When I first left my job as a middle school art teacher to stay home with my first child three and a half years ago, I was terrified. I felt like a fraud. I had an identity crisis. I thought if I wasn’t an art teacher, who was I? I didn’t want to be just a mom.
It is not in my nature to devote all of my energy to keeping my home fully functioning. At the end of the day as a stay at home mom, I was bored. I wasn’t stimulated mentally or creatively. I thrive on routine, and so I became obsessed with my daughter’s daily routine for naps and bedtime, and then wildly annoyed when they were disrupted. I was in the middle of a fantastic bout with postpartum anxiety, but I didn’t realize it until I was out of that phase and looking back on the experience.
Now that my second baby is six months old, I am fully aware of my tendencies for nervous, fretting, worrisome anxiety. It all boils down to control and self-care for me. The less control I have over a situation, the more anxious I become, but if I have an abundance of self-care opportunities, then I can better cope with my lack of control over things in my life. Although, as any new mom will tell you, that formula is complicated to execute with tiny humans in the mix.
In motherhood, the best-laid plans are completely and constantly being overturned and opportunities for self-care are often impossible to extract from days that rotate around caring for others. Under these circumstances, creating art can seem a hopeless endeavor.
But, when I went back to work teaching community art classes to adults, I learned something, and I was elated. Suddenly, I had this opportunity to reinvent myself and reassume the identity I had been missing.

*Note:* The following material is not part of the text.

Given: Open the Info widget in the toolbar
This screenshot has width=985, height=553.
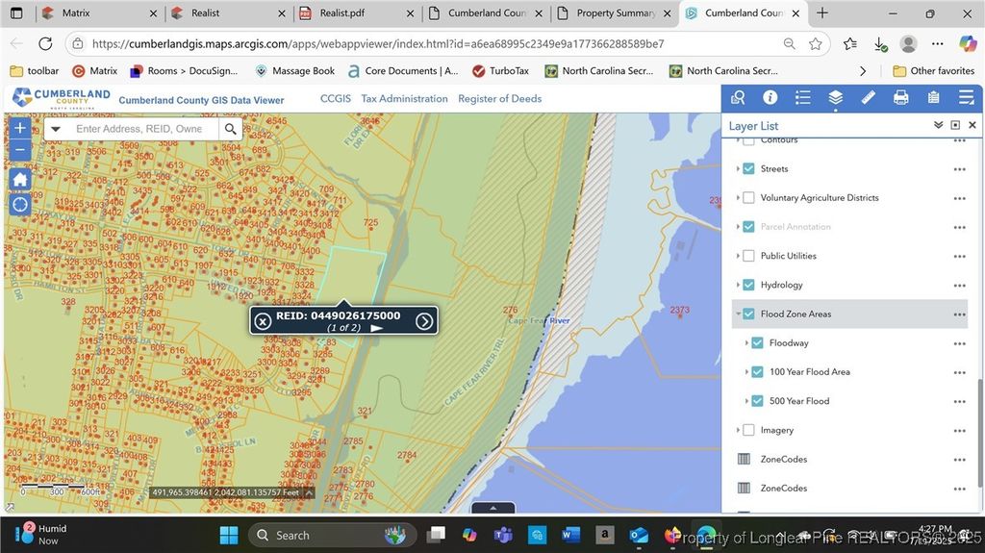Looking at the screenshot, I should tap(770, 98).
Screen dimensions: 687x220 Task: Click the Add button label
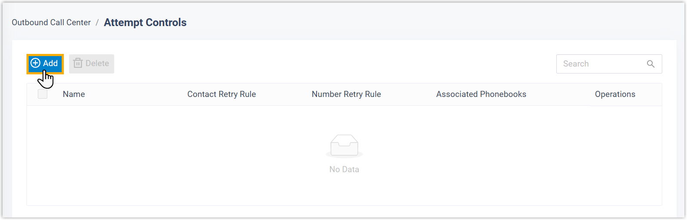coord(50,63)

My adult students seemed to view me in a way that only a few of my middle school students ever did and my confidence soared immediately. I began to set a new loftier goal for myself—something I had lied to myself about every really wanting. I wanted become an active artist (i.e. create new work on a regular basis, show my work publicly and become a networking member of the artist community in Austin and beyond). Sure, I made art as a public school teacher—project examples for my classes mostly and in the summers I’d START a big painting, but usually never finish it.
I began to approach my art making practice as just that—a practice. If my job is being an artist, then I have to work whether I feel like showing up for my job or not. Like Picasso said—“Inspiration exists, but it has to find you working.”

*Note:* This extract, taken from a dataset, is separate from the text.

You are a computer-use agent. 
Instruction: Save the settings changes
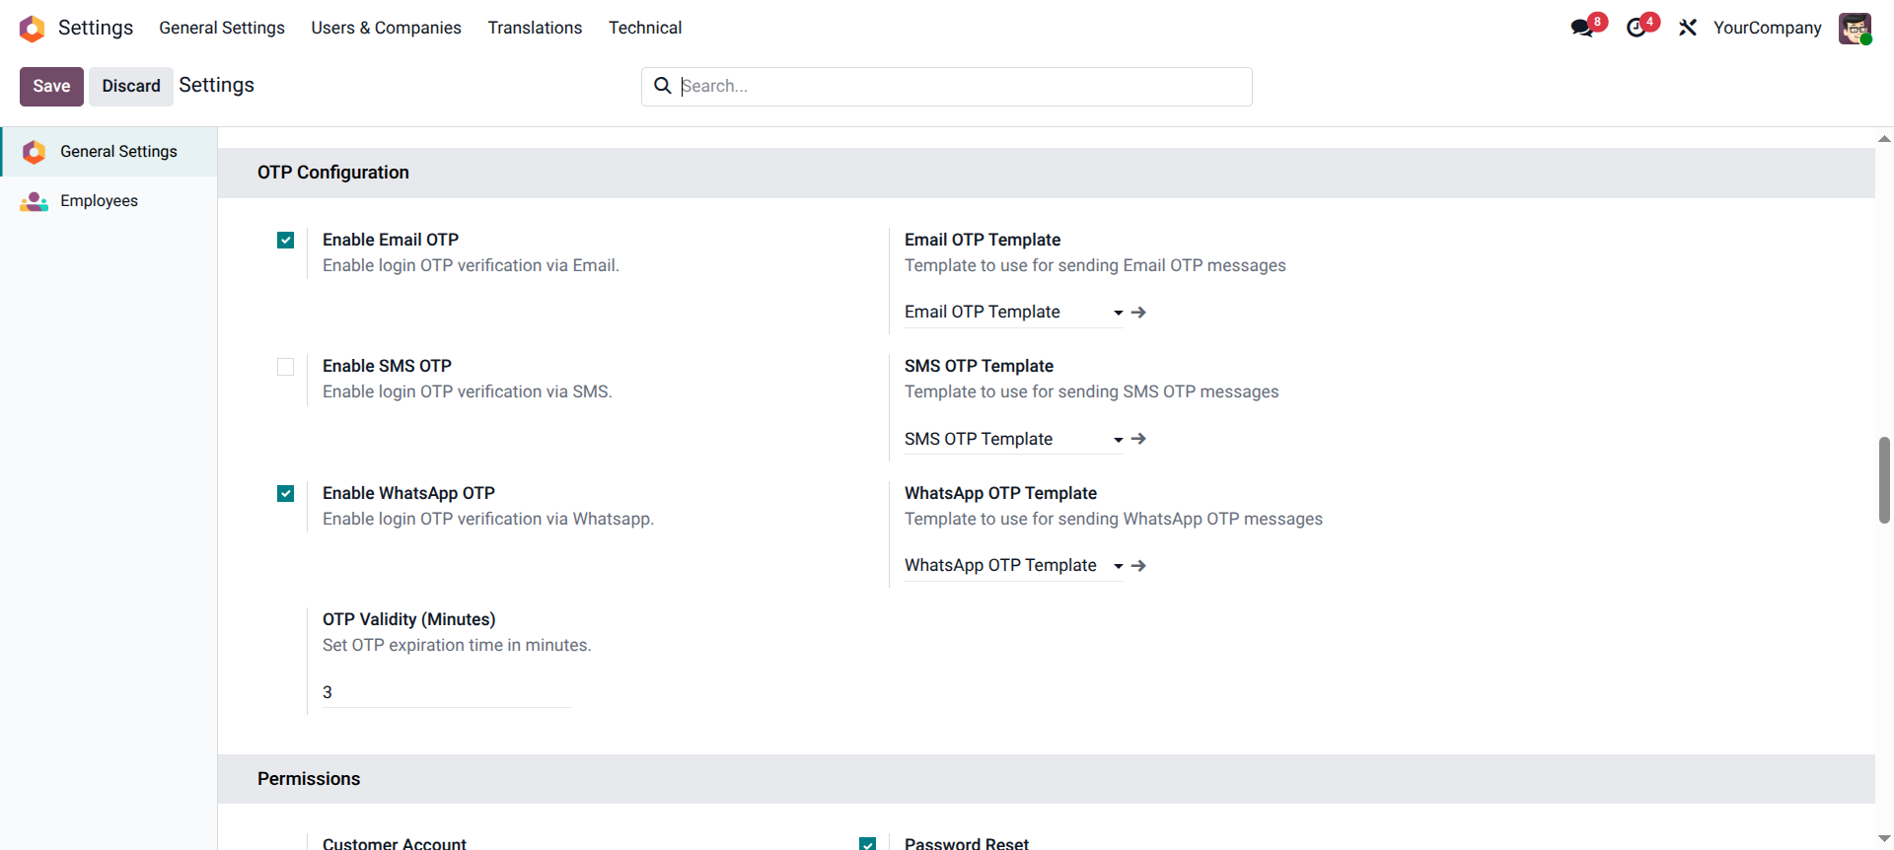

Even before I became a mother, making art wasn’t easy. But procrastination was. I once made a list of all of the things I do when I’m procrastinating making art—finding the perfect music, making the perfect cup of tea, cleaning my workspace, etc.—and then I got real with myself and realized that all of the procrastinating was just a lot of busy work that masks the fear of making bad art.
But bad art isn’t something to be afraid of, and it’s all part of the process—practice, setbacks, lessons learned, and new course correction. And once mom-artists recognize how precious their creation time is, a lot of the course correction becomes automatic—one of the tools we pick up naturally and add to our tool belt by default of becoming mothers.
Now, instead of cleaning my workspace or making the perfect cup of whatever and waiting for the muse to arrive, I started to just shove the mess on my desk aside, sit down with my tepid cup of coffee and get busy drawing. Some days, I may only have however long the baby nap generally lasts and I probably still need to shower, but I have to work on my art.
My art practice has become everything now.
It’s not just a therapy or an outlet for my anxiety and a sanctuary of self-care from the unrealistic expectations of motherhood in our modern era; it’s my livelihood and my identity. The lovely side effect of devoting myself whole-heartedly to this goal of art making was that my class sizes at the Dougherty Arts School where I teach drawing and painting suddenly grew around the same time my paradigm shift in personal art production occurred. I am consistently at max capacity at the start of a new class, and that had been far from the case at first. As if overnight, I had a large mailing list of students. Word of mouth is a beautiful thing.
I now share my secrets and tips for building confidence and a daily or regular art practice with all of my students or anyone who will listen, and I find this audience to be extremely grateful of my encouragement and support in this area.
I read positive art affirmations to my classes out loud while they draw and paint. I approach the class like the best yoga instructors I know structure their classes—by supporting students with a relaxed and non-judgmental atmosphere in order to help them let go of critical inner dialogue, release expectations and explore their own self-guided practice.
Sometimes my classes end up feeling like a therapy session, and I love that. People find themselves, build confidence and grow before my eyes. I think part of my journey is learning to take credit for that though.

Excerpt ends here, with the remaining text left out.